*** Task inputs Section Begins ***

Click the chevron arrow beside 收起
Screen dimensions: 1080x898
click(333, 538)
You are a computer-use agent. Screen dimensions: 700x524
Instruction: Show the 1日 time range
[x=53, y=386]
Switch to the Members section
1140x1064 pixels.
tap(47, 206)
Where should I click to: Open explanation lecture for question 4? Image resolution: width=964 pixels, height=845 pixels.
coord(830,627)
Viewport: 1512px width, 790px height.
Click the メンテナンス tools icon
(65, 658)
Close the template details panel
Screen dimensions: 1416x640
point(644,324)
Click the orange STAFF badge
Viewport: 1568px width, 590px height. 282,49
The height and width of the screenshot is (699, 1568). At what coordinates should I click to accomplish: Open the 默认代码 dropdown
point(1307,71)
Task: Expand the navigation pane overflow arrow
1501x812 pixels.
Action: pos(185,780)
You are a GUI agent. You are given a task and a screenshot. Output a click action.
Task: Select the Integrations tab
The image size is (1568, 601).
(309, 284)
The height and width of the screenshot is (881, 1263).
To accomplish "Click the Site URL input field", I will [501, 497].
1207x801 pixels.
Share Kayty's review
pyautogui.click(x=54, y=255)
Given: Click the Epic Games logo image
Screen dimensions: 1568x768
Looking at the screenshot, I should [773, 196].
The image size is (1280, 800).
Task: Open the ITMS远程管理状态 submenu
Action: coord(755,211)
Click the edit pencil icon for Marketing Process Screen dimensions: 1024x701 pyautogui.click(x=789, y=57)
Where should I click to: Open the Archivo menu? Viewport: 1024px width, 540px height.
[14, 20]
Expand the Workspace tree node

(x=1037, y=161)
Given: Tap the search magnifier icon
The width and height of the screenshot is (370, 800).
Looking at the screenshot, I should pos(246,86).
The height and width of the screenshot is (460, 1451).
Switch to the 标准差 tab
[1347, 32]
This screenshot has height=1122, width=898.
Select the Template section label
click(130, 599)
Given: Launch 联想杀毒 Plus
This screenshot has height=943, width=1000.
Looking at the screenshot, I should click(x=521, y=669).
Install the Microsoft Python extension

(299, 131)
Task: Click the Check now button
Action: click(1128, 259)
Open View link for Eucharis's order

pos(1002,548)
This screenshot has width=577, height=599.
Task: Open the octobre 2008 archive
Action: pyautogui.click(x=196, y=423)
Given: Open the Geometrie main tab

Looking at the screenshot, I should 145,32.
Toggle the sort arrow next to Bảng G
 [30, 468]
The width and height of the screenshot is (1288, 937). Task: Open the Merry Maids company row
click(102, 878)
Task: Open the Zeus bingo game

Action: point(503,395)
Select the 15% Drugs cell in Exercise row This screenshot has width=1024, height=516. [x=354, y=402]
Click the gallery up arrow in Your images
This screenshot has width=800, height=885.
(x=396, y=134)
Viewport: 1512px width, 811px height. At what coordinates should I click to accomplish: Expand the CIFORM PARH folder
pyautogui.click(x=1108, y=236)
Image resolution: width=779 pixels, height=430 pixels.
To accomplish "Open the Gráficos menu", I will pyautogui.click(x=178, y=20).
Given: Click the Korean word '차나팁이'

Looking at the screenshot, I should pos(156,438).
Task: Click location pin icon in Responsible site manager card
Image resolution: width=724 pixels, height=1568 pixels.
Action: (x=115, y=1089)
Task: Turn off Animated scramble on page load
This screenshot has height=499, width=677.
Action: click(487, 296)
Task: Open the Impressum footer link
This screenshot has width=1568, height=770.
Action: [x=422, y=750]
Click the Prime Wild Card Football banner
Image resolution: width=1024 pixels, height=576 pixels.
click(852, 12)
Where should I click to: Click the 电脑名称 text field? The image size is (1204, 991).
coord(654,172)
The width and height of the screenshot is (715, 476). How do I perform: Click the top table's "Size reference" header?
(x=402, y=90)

*** Task inputs Section Ends ***

Look through the data above and return exactly the lines from the one that contains "Click the メンテナンス tools icon" to the one that contains "Given: Click the Epic Games logo image", inclusive, with nothing else.

▶ Exercise output:
Click the メンテナンス tools icon
(65, 658)
Close the template details panel
Screen dimensions: 1416x640
point(644,324)
Click the orange STAFF badge
Viewport: 1568px width, 590px height. 282,49
The height and width of the screenshot is (699, 1568). At what coordinates should I click to accomplish: Open the 默认代码 dropdown
point(1307,71)
Task: Expand the navigation pane overflow arrow
1501x812 pixels.
Action: pos(185,780)
You are a GUI agent. You are given a task and a screenshot. Output a click action.
Task: Select the Integrations tab
The image size is (1568, 601).
(309, 284)
The height and width of the screenshot is (881, 1263).
To accomplish "Click the Site URL input field", I will [501, 497].
1207x801 pixels.
Share Kayty's review
pyautogui.click(x=54, y=255)
Given: Click the Epic Games logo image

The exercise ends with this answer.